Discourse-Aware Neural Extractive Text Summarization
This work addresses a specific bottleneck in extractive summarization for NLP applications, offering a domain-specific improvement.
The paper tackled the problem of redundant and uninformative phrases in extractive text summarization by proposing DiscoBert, a discourse-aware model that extracts sub-sentential discourse units and captures long-range dependencies via structural discourse graphs, achieving significant performance improvements over state-of-the-art BERT-based models on popular benchmarks.

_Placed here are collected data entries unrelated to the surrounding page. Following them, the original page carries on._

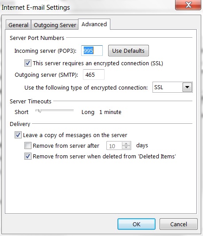This screenshot has height=236, width=203.
Task: Click the Outgoing server SMTP port field
Action: tap(94, 75)
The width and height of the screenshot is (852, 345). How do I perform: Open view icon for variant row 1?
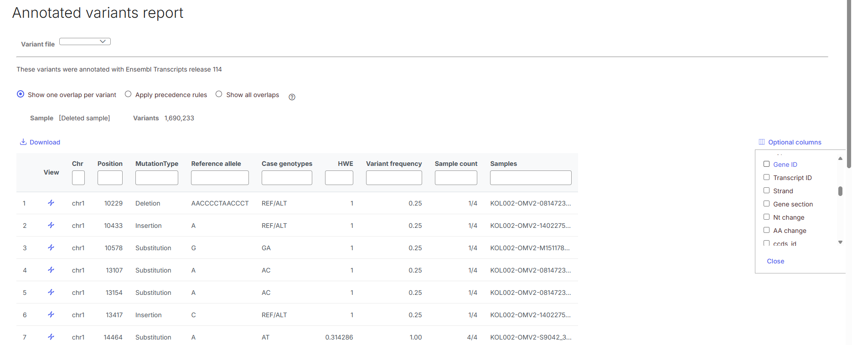[51, 203]
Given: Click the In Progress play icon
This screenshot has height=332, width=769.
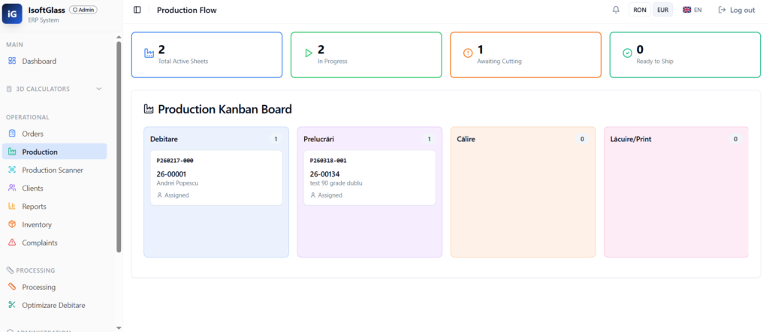Looking at the screenshot, I should click(308, 53).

Recently BERT has been adopted for document encoding in state-of-the-art text summarization models. However, sentence-based extractive models often result in redundant or uninformative phrases in the extracted summaries. Also, long-range dependencies throughout a document are not well captured by BERT, which is pre-trained on sentence pairs instead of documents. To address these issues, we present a discourse-aware neural summarization model - DiscoBert. DiscoBert extracts sub-sentential discourse units (instead of sentences) as candidates for extractive selection on a finer granularity. To capture the long-range dependencies among discourse units, structural discourse graphs are constructed based on RST trees and coreference mentions, encoded with Graph Convolutional Networks. Experiments show that the proposed model outperforms state-of-the-art methods by a significant margin on popular summarization benchmarks compared to other BERT-base models.